6. The method according to claim 1, wherein nitrogen gas is introduced into the first solution for 30 minutes before the complexing agent, the activator, the oxidizing agent and the initiator are added to the first solution.

7. The production method according to claim 1, wherein the time of the first reaction is 2 to 12 hours.

8. The production method according to claim 1, wherein the time of the first reaction is 3 to 6 hours.

9. The production method according to claim 1, wherein the temperature of the first reaction is 5 to 15 ℃.

10. The production method according to claim 1, wherein the temperature of the first reaction is 8 to 12 ℃.

11. The production method according to claim 1, wherein the temperature of the first reaction is 10 ℃.

12. The method of claim 1, wherein the second reaction is carried out for 1 to 5 hours.

13. The method of claim 1, wherein the second reaction time is 2 to 3 hours.

14. The method of claim 1, wherein the temperature of the second reaction is 40 to 50 ℃.

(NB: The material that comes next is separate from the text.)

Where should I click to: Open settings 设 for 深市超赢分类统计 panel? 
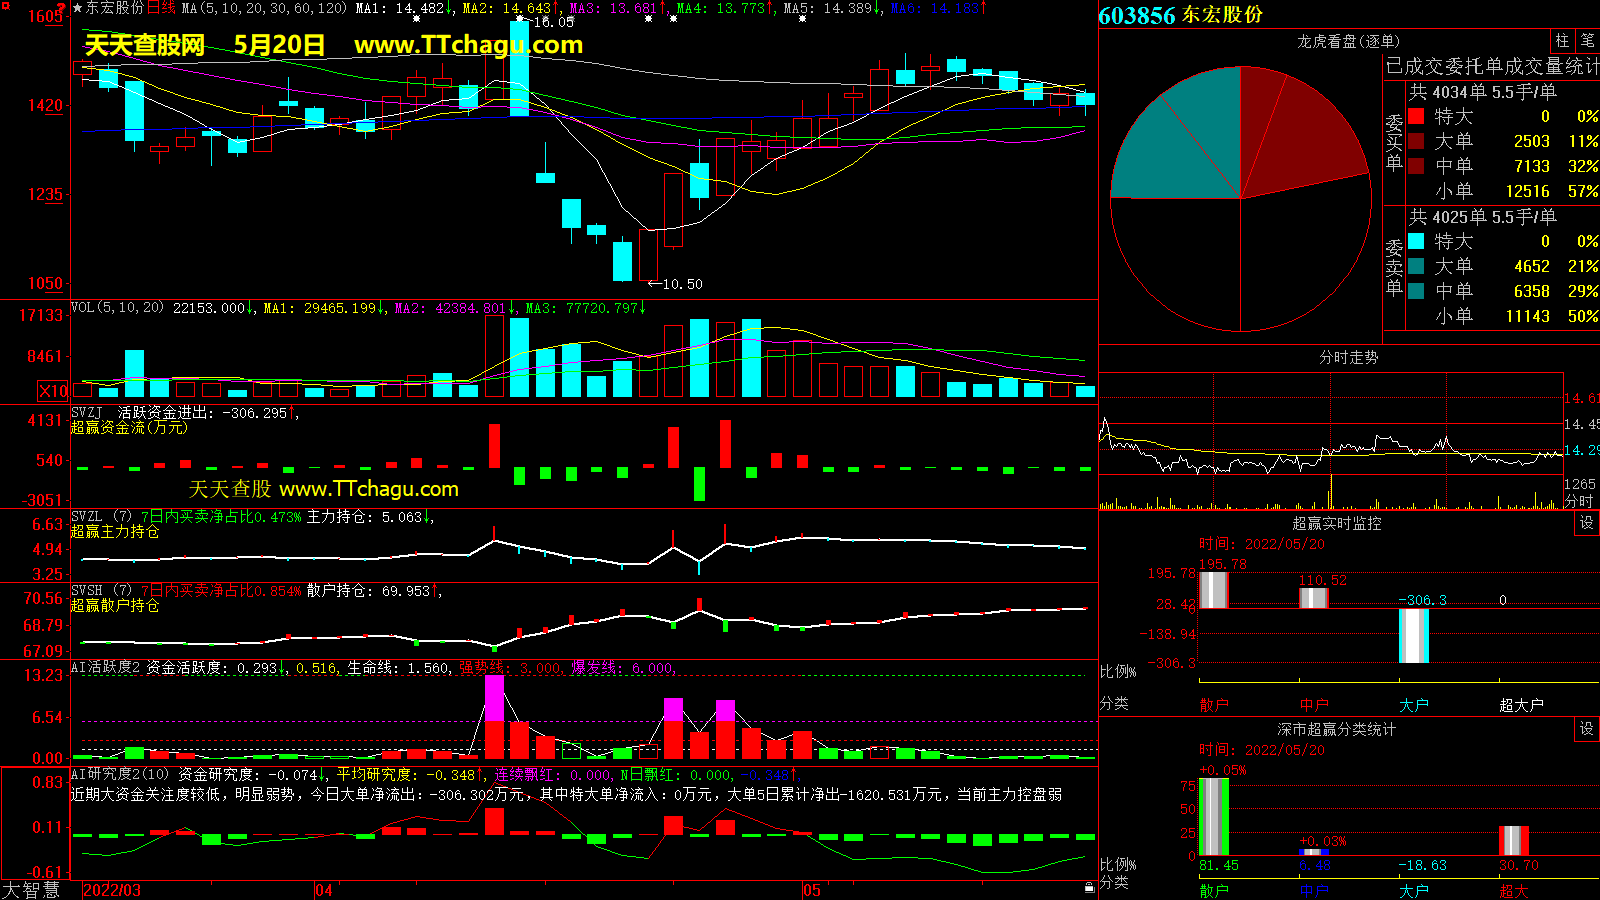pos(1586,729)

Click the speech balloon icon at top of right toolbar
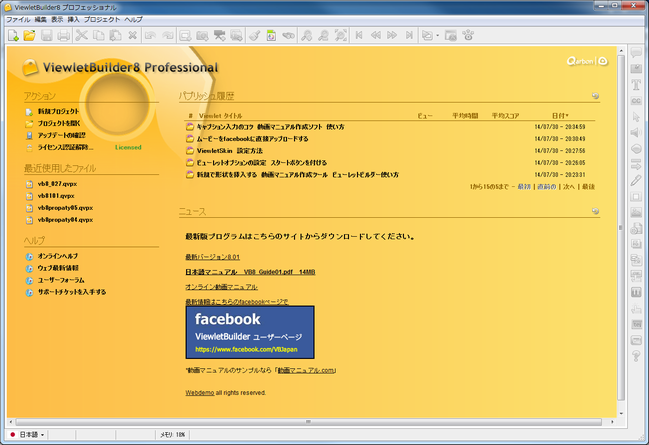[x=636, y=53]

15. The method of claim 1, wherein the temperature of the second reaction is 44 to 46 ℃.

16. The method according to claim 1, wherein the temperature of the second reaction is 45 ℃.

17. The method of claim 1, wherein the fluorine-containing monomer comprises a fluorine-containing acrylate.

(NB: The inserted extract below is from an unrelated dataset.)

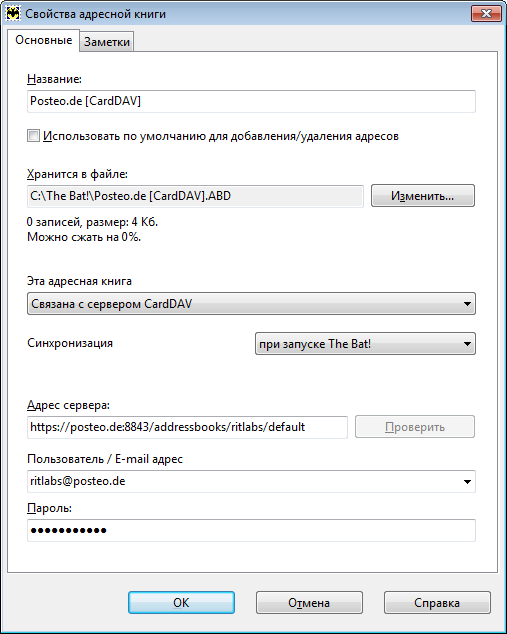Image resolution: width=507 pixels, height=634 pixels.
Task: Click the Проверить button
Action: point(415,427)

18. The method according to claim 1, wherein the fluorine-containing monomer comprises at least one of perfluorooctylethyl methacrylate, perfluorooctylethyl acrylate, hexafluorobutyl acrylate, perfluorocyclohexylmethyl acrylate, trifluoroethyl methacrylate, hexafluorobutyl methacrylate, and dodecafluoroheptyl methacrylate.

19. The method of claim 1, wherein the cationic monomer comprises methacryloyloxyethyl trimethyl ammonium chloride and/or dimethyldiallyl ammonium chloride.

20. The production method according to any one of claims 1 to 19, wherein the complexing agent includes at least one selected from the group consisting of ethylenediaminetetraacetic acid disalt, ethylenediaminetetraacetic acid tetraacetate tetrasalt, and triethylenetetramine pentaacetate.

21. The production method according to any one of claims 1 to 19, wherein the complexing agent includes at least one selected from the group consisting of disodium ethylenediaminetetraacetate, tetrasodium ethylenediaminetetraacetate, and sodium triethylenetetraminepentaacetate.

22. The production method according to any one of claims 1 to 19, wherein the activator comprises at least one selected from the group consisting of tetramethylethylenediamine, ethylenediamine, and triethanolamine.

23. The production method according to any one of claims 1 to 19, wherein the oxidizing agent includes at least one selected from the group consisting of ammonium persulfate, sodium persulfate, and potassium persulfate.

24. The production method according to any one of claims 1 to 19, wherein the initiator includes an azo-based initiator.

25. The method of any one of claims 1 to 19, wherein the initiator comprises one of azobisisobutylimidazoline hydrochloride, azobisisobutylamidine hydrochloride, azobiscyanovaleric acid, and azobisisopropylimidazoline.

26. A gelled acid comprising the thickener obtained by the production method according to any one of claims 1 to 25.

27. Use of a thickener obtained by the process according to any of claims 1 to 25 in gelled acids and/or acid liquors.

28. Use according to claim 27, wherein the viscosifying agent is used in high retardation and/or deep penetration acid.

29. Use according to claim 27, wherein the thickener is used in a hydrochloric acid solution.